A Prevailing Party May Now Recover Attorney’s Fees in a Vested Rights Dispute

June 15, 2017 | Insights

By Michael L. Knapek, Steven W. Dimitt, & William S. Dahlstrom

Chapter 245 of the Texas Local Government Code (the “Vested Rights Statute”), provides a regulatory scheme in which developers and the public may rely upon regulations of a regulatory agency in effect at the time an initial permit application for a project is filed. The Vested Rights Statute was created to prevent municipalities from changing land use regulations after a project has already started. Moreover, except as to some exceptions listed in Section 245.004 of the Vested Rights Statute, the regulations are essentially “frozen in their current state and the agency is prohibited from enforcing subsequent regulatory changes to further restrict the property’s use.” Harper Park Two, LP v. City of Austin, 359 S.W.3d 247, 249 (Tex. App.—Austin 2011, pet. denied).

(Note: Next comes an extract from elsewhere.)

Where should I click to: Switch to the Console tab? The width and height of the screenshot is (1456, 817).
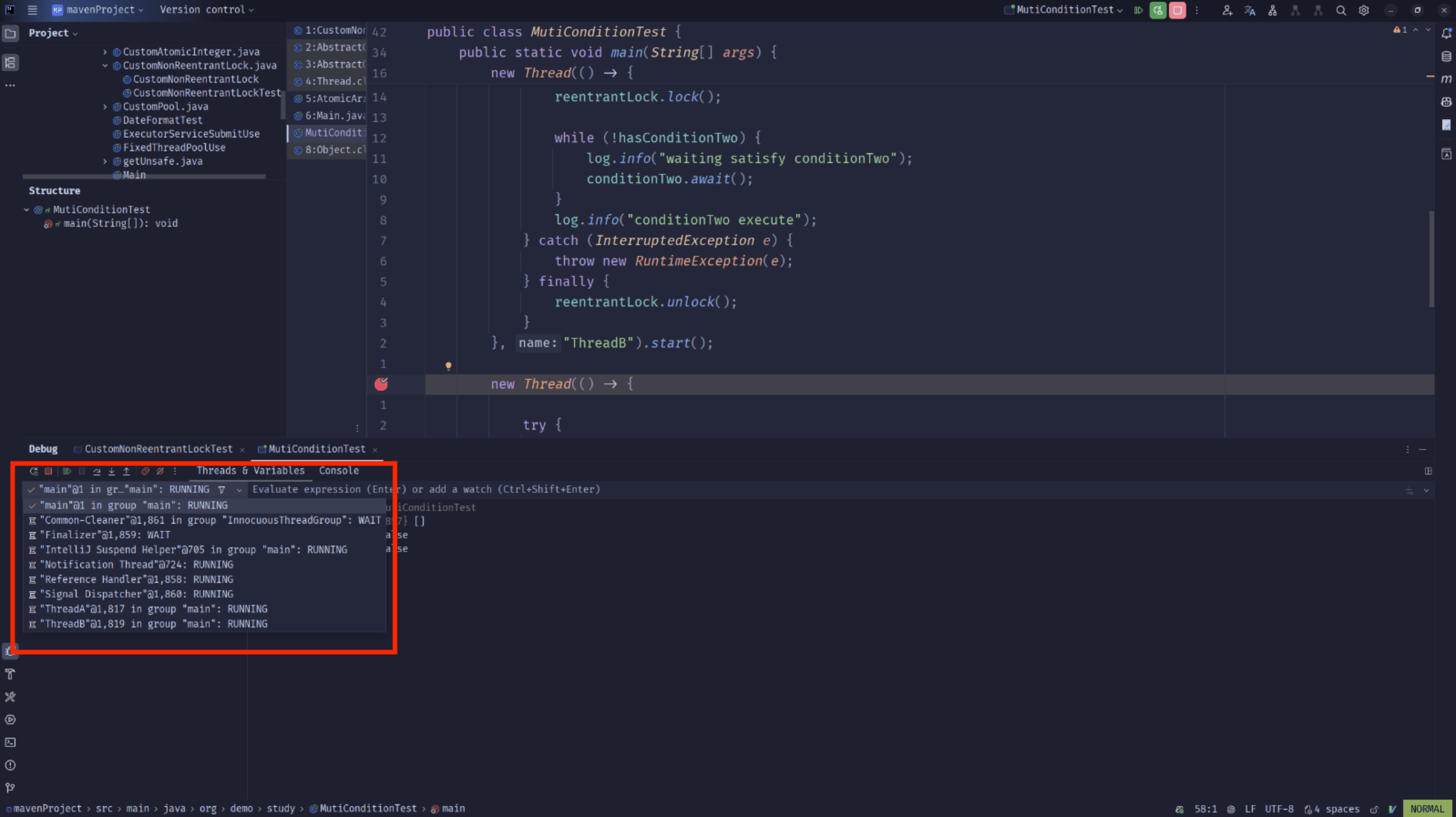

The Vested Rights Statute applies to applications for a “permit,” which is defined as:

a license, certificate, approval, registration, consent, permit, contract or other agreement for construction related to, or provision of, service from a water or wastewater utility owned, operated, or controlled by a regulatory agency, or other form of authorization required by law, rule, regulation, order, or ordinance that a person must obtain to perform an action or initiate, continue, or complete a project for which the permit is sought.

See Tex. Loc. Gov’t Code § 245.001.

Some courts have also indicated that a site plan is a permit under the Vested Rights Statute. See City of Austin v. Savetownlake.Org, 2008 WL 3877683 *4, 6 (Tex. App.—Austin Aug. 22, 2008, no pet.) (referring to two site plan applications as permits under Chapter 245 of the Texas Local Government Code); see also Harper Park Two, 359 S.W.3d at 251-53 (including an application for a preliminary plan and subsequent site plan application as a series of permits for one project).

When municipalities and developers disagree whether certain rights are vested, the developer’s only recourse is to file a lawsuit against the municipality seeking declaratory or injunctive relief to establish that its rights are in fact vested. While developers can seek the court’s intervention, this process can be expensive, and even if the developer is ultimately successful, the cost of attorney’s fees may outweigh the benefit of prevailing.

Until recently, property owners and developers were unable to recover their attorney’s fees even if they prevailed on their vested rights suit against a municipality. However, in May 2017, the Texas Legislature enacted legislation to amend the Local Government Code to provide that a “court may award court costs and reasonable and necessary attorney’s fees to the prevailing party in an action” under the Vested Rights Statute. This amendment became effective on May 29, 2017. Now property owners and developers have a way to potentially recover their attorney’s fees if they successfully bring an action against a municipality under the Vested Rights Statue. However, the municipality may also recover its attorney’s fees if it is the prevailing party. As a result, all parties should thoroughly investigate their claims and defenses before a suit is filed.

The opinions expressed are those of the authors and do not necessarily reflect the views of the firm, its clients, or any of its or their respective affiliates. This article is for informational purposes only and does not constitute legal advice.